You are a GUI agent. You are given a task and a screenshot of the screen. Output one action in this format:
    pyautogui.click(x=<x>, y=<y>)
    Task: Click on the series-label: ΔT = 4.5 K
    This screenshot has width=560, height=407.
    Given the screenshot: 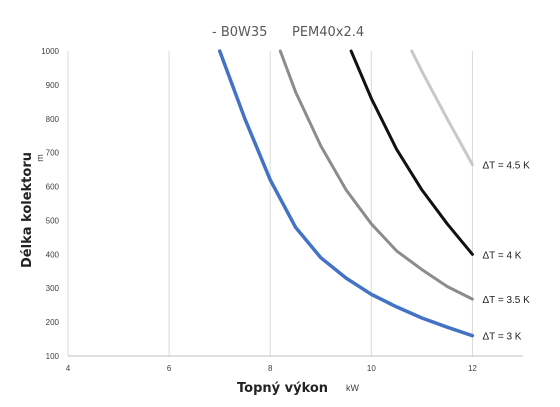 What is the action you would take?
    pyautogui.click(x=506, y=166)
    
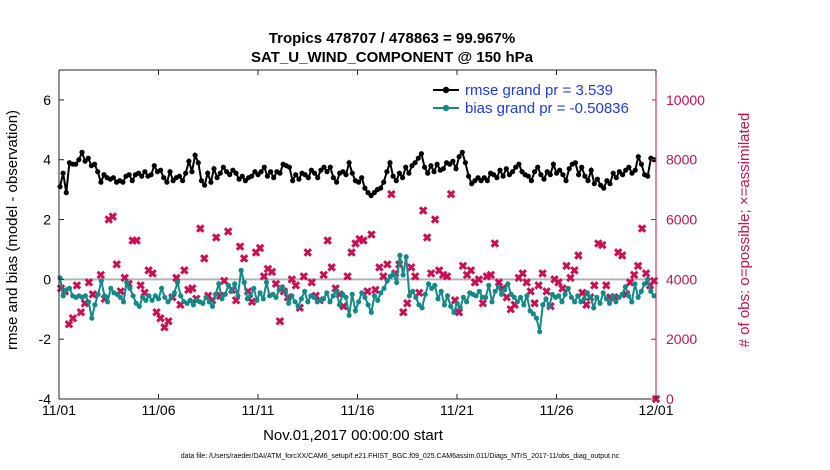  Describe the element at coordinates (12, 230) in the screenshot. I see `y-axis-label: rmse and bias (model - observation)` at that location.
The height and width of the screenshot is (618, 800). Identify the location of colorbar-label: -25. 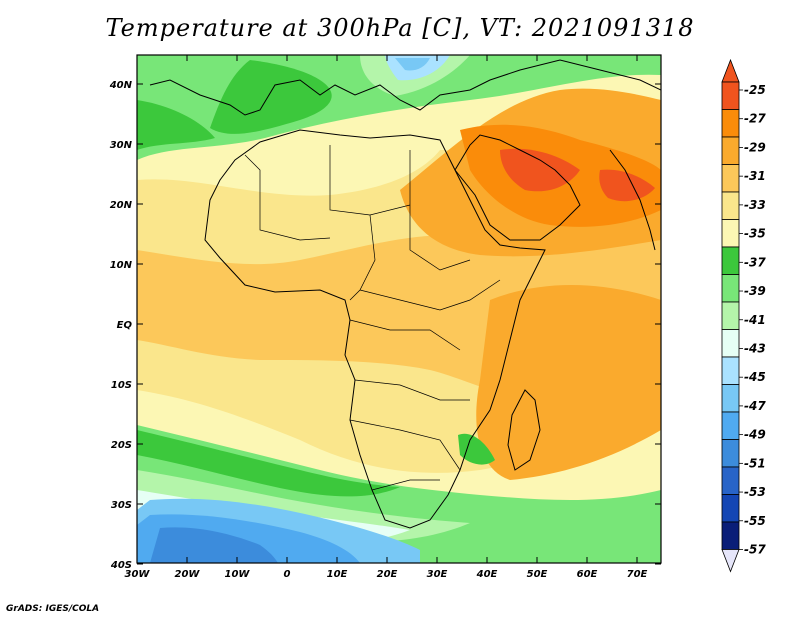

════

[WHAT THE EXERCISE ASKS]
Reproduce the records word for word from their first line through the line containing "This screenshot has", with both of those lines included.

[ANSWER SPACE]
You are a GUI agent. You are given a task and a screenshot of the screen. Output one action in this format:
    pyautogui.click(x=<x>, y=<y>)
    Task: Click on the series-label: ΔT = 4.5 K
    This screenshot has width=560, height=407.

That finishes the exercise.